TEXTO PARA REVISAR:
No es la primera vez que sucede; pero ha ocurrido una vez más. Al acudir a la consulta de mi endocrino, para una revisión normal y presentación de los resultados de un análisis, la doctora, a cuya consulta acudo hace más de treinta años, me miró a la cara de un enfermo de catarro y su decisión fue rápida: "Vaya a "Urgencias" de la Clínica Moncloa". En taxi nos dirigimos a tal clínica mi esposa y yo. Llegamos aproximadamente a las 5.30 de la tarde y me sometieron a varias pruebas hasta más de las once de la noche. Entonces, la doctora que coordinaba las entradas dijo que, dada mi avanzada edad, no me enviaría a casa, sino que ordenaría mi ingreso, tan pronto como hubiera una habitación disponible.

La llegada a la habitación y acostarme en ella, después de la tarde tan llena de pruebas y molestias, supuso tal descanso que me llenó de satisfacción. Supuse una permanencia en cama desde las doce de la noche hasta muy entrada la mañana del día siguiente; así me lo he supuesto cada vez que me han hospitalizado. Lo mismo que ocurre siempre, la sorpresa llegó a las seis de la mañana. Más acusada que otras veces, llegó a esa hora la "procesión" de enfermeras y médicos que duró hasta bien entrada la mañana. Lo más agradable fue el copioso desayuno que satisfizo mi necesidad de 24 horas sin ingerir alimento.

Pero mis dos brazos y hasta mi vientre fueron testigos sufrientes del esmerado tratamiento que comenzó aquel día y se repitió los quince que duró mi hospitalización. Cada día comprobaron mi tensión arterial; todos los días comprobaron varias veces mi temperatura, sólo afectada un día por ligera fiebre; varios días extrajeron un poco de sangre para análisis; se repetía a diario la infiltración de antibióticos y algún otro producto; se atendía a diario con inyección de insulina mi habitual glucemia reconocida y remediada con apropiada alimentación; tampoco faltaba a diario el leve pinchazo en el vientre para infiltración de algún medicamento. Supongo que fueron tantas las intervenciones para remediar la "neumonía multilobar", que se me diagnosticó, que me he "dejado en el tintero" alguno de los "pasos" de la "procesión" curativa. ¡Cuántos "pinchazos" me evitó la "vía" instalada de principio a fin en uno de mis brazos!

DATOS MOSTRADOS:
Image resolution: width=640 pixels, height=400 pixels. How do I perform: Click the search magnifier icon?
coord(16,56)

==

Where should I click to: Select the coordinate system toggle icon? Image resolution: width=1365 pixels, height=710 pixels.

* * *

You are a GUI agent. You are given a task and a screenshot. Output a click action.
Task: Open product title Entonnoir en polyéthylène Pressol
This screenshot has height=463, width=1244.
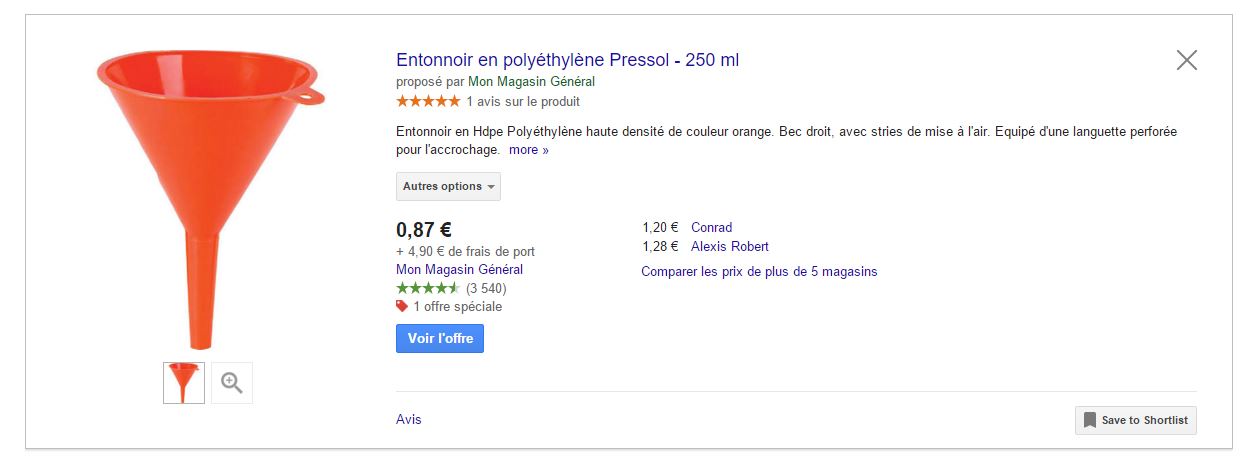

TAREAS:
1. Según el relato sobre la hospitalización, ¿qué enfermedad se le diagnosticó al narrador?
2. Prosigue, por favor, el relato sobre la hospitalización desde el punto en que termina.
Los datos no tienen ningún papel en este ejercicio.

RESPUESTAS:
1. Una neumonía multilobar.

2.
La "procesión" terminaba, al final de la mañana, con la visita de la doctora García Delange, un derroche de amabilidad, que, en larga charla familiar explicativa, le daba a mi esposa e hija todas las noticias necesarias que ellas confiadamente le pedían. Para ellas, fue un premio espléndido a su constante compañía, día y noche, turnándose , por la cama, o coincidiendo, durante el día, que compartían sentadas en un sillón o en el sofá convertible en cama. A diferencia de otros enfermos, siempre tuve la compañía de una de ellas y algunos largos ratos las acompañó mi cuñado soltero. Disfruté de la visita del matrimonio González-Villamor (mis otros dos cuñados) y el otro cuñado Ángel Blanco, viudo de la muy querida cuñada Elisa. Y, por si faltaba algo para esta satisfacción familiar, tuve la visita de mi sobrino Ángel Luis, la de mi yerno Yisí y la más ansiada de mi nieta Gala, que no fue desde el primer día porque se lo impidió su propia madre, temerosa de algún peligrosos contagio; pero repitió varias veces tan pronto como tuvo el oportuno permiso.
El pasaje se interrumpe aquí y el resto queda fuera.